▸ To do:
Format everything from the line containing "The height and width of the screenshot is (434, 830)." down to the line containing "What do you see at coordinates (32, 389)" as a Markdown table with the columns Row and Line, numbering each row and omitting blank lines.

▸ Data supplied:

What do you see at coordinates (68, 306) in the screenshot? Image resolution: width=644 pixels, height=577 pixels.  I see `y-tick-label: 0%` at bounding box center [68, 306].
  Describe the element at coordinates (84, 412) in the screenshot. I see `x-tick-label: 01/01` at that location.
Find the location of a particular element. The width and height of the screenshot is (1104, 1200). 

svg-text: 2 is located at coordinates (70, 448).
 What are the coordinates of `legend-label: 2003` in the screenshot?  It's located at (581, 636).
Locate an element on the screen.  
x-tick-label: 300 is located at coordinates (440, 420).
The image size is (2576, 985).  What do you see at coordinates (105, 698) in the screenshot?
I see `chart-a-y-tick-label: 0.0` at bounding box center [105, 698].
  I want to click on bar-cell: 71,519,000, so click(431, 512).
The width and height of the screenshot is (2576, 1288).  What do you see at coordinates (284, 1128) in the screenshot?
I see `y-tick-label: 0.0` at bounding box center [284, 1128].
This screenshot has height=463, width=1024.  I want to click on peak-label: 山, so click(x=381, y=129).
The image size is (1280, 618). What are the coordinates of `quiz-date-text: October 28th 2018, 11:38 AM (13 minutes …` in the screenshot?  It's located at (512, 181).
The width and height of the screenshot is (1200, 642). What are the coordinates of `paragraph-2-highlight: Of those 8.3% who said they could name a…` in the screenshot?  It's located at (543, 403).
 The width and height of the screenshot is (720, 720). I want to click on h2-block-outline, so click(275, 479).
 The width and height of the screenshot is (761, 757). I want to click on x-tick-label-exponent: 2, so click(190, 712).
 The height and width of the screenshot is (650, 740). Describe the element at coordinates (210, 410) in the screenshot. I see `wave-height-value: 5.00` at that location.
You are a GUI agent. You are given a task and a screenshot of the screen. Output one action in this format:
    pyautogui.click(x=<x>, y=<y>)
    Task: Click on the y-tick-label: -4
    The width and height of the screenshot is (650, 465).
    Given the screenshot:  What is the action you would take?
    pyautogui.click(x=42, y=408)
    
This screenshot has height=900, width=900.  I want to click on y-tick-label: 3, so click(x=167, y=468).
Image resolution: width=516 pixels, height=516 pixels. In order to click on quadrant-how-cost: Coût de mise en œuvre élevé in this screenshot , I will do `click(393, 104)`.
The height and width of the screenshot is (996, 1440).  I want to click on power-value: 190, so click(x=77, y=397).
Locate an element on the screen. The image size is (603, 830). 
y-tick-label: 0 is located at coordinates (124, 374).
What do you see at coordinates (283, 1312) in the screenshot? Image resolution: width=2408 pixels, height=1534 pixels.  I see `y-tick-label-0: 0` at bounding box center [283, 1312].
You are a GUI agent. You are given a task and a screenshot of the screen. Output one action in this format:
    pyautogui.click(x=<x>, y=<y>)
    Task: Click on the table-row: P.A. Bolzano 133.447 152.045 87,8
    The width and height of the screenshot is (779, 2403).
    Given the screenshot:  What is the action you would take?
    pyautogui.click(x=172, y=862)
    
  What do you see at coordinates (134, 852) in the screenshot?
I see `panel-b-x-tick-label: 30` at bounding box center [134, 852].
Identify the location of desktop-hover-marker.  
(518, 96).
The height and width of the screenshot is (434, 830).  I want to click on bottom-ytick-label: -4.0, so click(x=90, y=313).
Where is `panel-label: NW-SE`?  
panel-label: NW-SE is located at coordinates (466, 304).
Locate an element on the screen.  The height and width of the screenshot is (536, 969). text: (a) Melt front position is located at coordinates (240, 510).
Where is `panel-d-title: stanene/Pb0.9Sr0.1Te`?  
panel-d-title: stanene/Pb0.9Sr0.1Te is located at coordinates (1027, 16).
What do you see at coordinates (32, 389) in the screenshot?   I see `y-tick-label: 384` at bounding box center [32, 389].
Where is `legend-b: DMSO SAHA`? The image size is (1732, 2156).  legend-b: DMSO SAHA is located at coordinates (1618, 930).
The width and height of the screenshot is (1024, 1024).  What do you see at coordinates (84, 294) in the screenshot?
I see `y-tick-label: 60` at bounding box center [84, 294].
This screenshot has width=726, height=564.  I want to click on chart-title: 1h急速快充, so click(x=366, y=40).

▸ Answer to the problem:
| Row | Line |
|---|---|
| 1 | The height and width of the screenshot is (434, 830).  I want to click on bottom-ytick-label: -4.0, so click(x=90, y=313). |
| 2 | Where is `panel-label: NW-SE`?   |
| 3 | panel-label: NW-SE is located at coordinates (466, 304). |
| 4 | Locate an element on the screen.  The height and width of the screenshot is (536, 969). text: (a) Melt front position is located at coordinates (240, 510). |
| 5 | Where is `panel-d-title: stanene/Pb0.9Sr0.1Te`?   |
| 6 | panel-d-title: stanene/Pb0.9Sr0.1Te is located at coordinates (1027, 16). |
| 7 | What do you see at coordinates (32, 389) in the screenshot?   I see `y-tick-label: 384` at bounding box center [32, 389]. |